HyperAIHyperAI

Command Palette

Search for a command to run...

IIDを超えて:表形式基盤モデルは本当にどれほど汎用的か?

Lennart Purucker Andrej Tschalzev Nick Erickson Gioia Blayer David Holzmüller Alan Arazi Alexander Pfefferle Mustafa Tajjar Gaël Varoquaux Frank Hutter

概要

表形式データに対する予測機械学習の基盤モデルが、近年、学界と産業界で大きな注目を集めている。様々な分野の研究コミュニティが、多様なデータセットとタスクで表形式基盤モデルを評価し始めている。しかし、これらのタスクや分野に特化した評価は、ベンチマークソフトウェアや評価プロトコルが断片化しているため、モデル研究者にとってほとんど利用できない状況にある。その結果、モデル研究者は標準的なベンチマークに依存しており、それらは主に表形式基盤モデルが既に優れた性能を示すタスク向けに定義されている。最も困難なシナリオが除外されることで、IIDデータにおける限界的な改善に焦点が当てられ、より広範で要求の厳しい課題への取り組みが制限され、分野の有意義な進展が妨げられている。この問題を克服するため、我々はBeyondArenaを導入する。これは、多様なタスクタイプ(IID、時系列、グループ化)、サンプルサイズや特徴次元のスケール、多様な特徴タイプ(テキスト付き、高カーディナリティ)を、幅広い分野から収集したデータセットでサポートする、初の統一的かつ包括的な表形式データ用ベンチマークである。標準ベンチマークを超えた統一的な評価を可能にするため、予測機械学習用の表形式データセットをキュレーションするPythonフレームワークおよびメタデータスキーマであるDataFoundryも併せて紹介する。11のモデルと142のキュレーションされたデータセットを用いた結果、既存の表形式基盤モデルは小~中規模のIIDデータでは優れている一方、非IID、大規模、高次元のデータセットでは従来のツリーベースおよび深層学習モデルが依然として支配的であることが示された。BeyondArenaは、表形式データにおける最も困難な課題にモデル研究を導き、真に基盤的な表形式モデルへの進歩を促進する。

One-sentence Summary

Researchers from Prior Labs, University of Freiburg, INRIA Saclay, et al. introduce BeyondArena, the first unified benchmark for tabular data supporting IID, temporal, and grouped tasks, along with DataFoundry, a curation framework, and their evaluation across 11 models and 142 datasets shows that existing tabular foundation models excel only on small IID data while tree-based and deep learning models dominate on non-IID, large, and high-dimensional tasks, highlighting the need for truly general tabular AI.

Key Contributions

  • BeyondArena is a unified benchmark consolidating IID, temporal, and grouped tabular tasks across dataset scales, feature dimensionalities, and modalities (text, high cardinality), providing standardized evaluation on 142 curated datasets from multiple disciplines.
  • DataFoundry is a Python framework and metadata schema for reproducible dataset curation, enabling consistent preprocessing, validation, and benchmarking across task paradigms.
  • Evaluating 11 models shows that tabular foundation models excel on small- to medium-sized IID data but are outperformed by tree-based and deep learning methods on non-IID, large, and high-dimensional data, revealing critical gaps for future models.

Introduction

Tabular foundation models (TFMs) have been evaluated extensively, but the tabular research community has mostly restricted benchmarks to independent and identically distributed (IID) tasks, ignoring the grouped and temporal splits common in real-world predictive applications. Prior efforts also suffer from fragmentation, with separate infrastructures and standards for tiny, temporal, or text-rich tables, which confuses practitioners and slows progress. The authors introduce BeyondArena, a unified benchmark that spans IID, temporal, and grouped tasks across a wide range of sample sizes, dimensionality, and feature types (including high-cardinality categorical and text data). By curating 142 high-quality datasets and integrating 11 models into the open-source TabArena ecosystem, they provide a rigorous, standardized evaluation that reveals where current TFMs excel (small- to medium-scale IID data) and where traditional models still dominate (non-IID, large-scale, high-dimensional settings).

Dataset

The authors curate BeyondArena, a manually verified collection of 142 tabular datasets designed to reflect challenging real-world prediction tasks. The collection extends earlier benchmarks by including non-IID scenarios (temporal and grouped splits), datasets with fewer than 500 or more than 100,000 training samples, and tables containing text and date features.

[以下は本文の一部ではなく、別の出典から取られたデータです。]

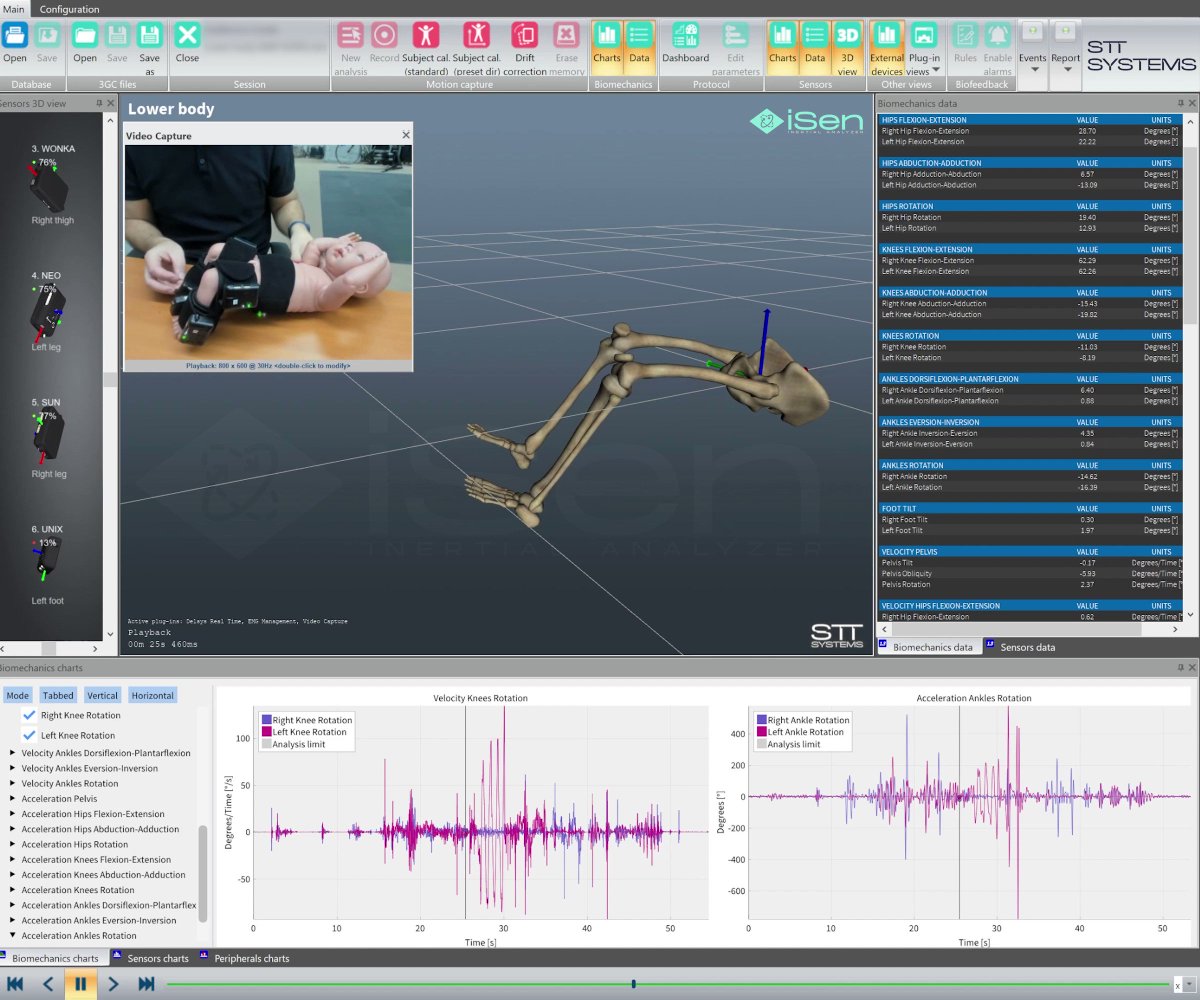
Task: Open the Report dropdown menu
Action: (1065, 48)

Dataset composition and sources

  • The initial pool of 1,128 candidates was drawn from 21 prior tabular benchmark studies, public repositories (UCI, OpenML, Hugging Face, Kaggle, Zindi, ASlib), and government websites.
  • 304 datasets from 14 earlier TabArena benchmarks (both accepted and previously rejected) were re-evaluated.
  • 7 non-IID or multimodal benchmarks (TabReD, TableShift, CARTE, TextTabBench, TabSTAR, AutoGluon Multimodal, and a string vectorizing benchmark) contributed additional candidates.

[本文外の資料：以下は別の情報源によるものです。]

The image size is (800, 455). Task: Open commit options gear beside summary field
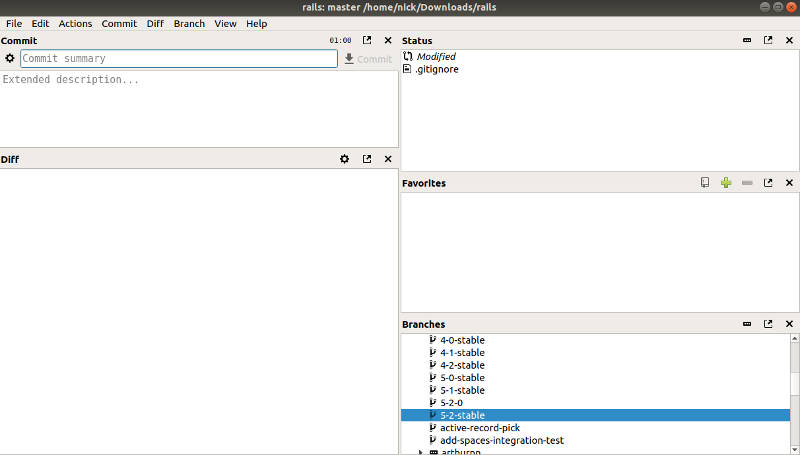coord(10,59)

Key details for each dataset

  • Selection rules: A dataset must be unique within the benchmark, contain at least 100 training samples, support a random, temporal, or grouped validation split, be explicitly published for classification or regression, represent a real application (not purely synthetic or vectorized images), and raise no obvious ethical concerns.
  • Filtering outcome: After manual review, 142 datasets satisfied all criteria; the majority of rejected candidates were duplicates, lacked a real-world task, or were not originally designed for supervised prediction.
  • Characteristics: The final collection spans tiny to large-scale datasets, includes diverse feature types (numerical, categorical, date, text), covers both classification and regression, and comes from varied application domains. The 142 data artifacts are hosted on Hugging Face.

How the paper uses the data

  • Each dataset is processed through the DataFoundry framework, which unifies file formats (CSV, Parquet, Excel) and annotates feature types, target column, and metadata for group or time indices.
  • The authors define a train-test split for every dataset – random, temporal, or grouped – according to the original task description. For very large datasets, subsampling is applied to keep training manageable while preserving the task’s predictive challenge.
  • No explicit mixture ratios or cropping are used; instead, the curated datasets serve as an independent benchmark suite where each dataset is evaluated individually with its designated split and preprocessing.
  • Feature engineering is applied only when necessary to align with the original task (e.g., as described in a paper or winning competition solution), and all processing steps are documented in reproducible Python notebooks.

Method

The authors aim to extend tabular benchmarking to better represent challenging real-world predictive machine learning applications. To achieve this, they overhaul selection criteria to support non-IID data (temporal and grouped), datasets with fewer than 500 or more than 100,000 training samples, and tabular data containing text and date features. To ensure high quality and representativeness, the authors opt for a labor-intensive manual curation process where all results are verified by humans, which is crucial for scientific rigor.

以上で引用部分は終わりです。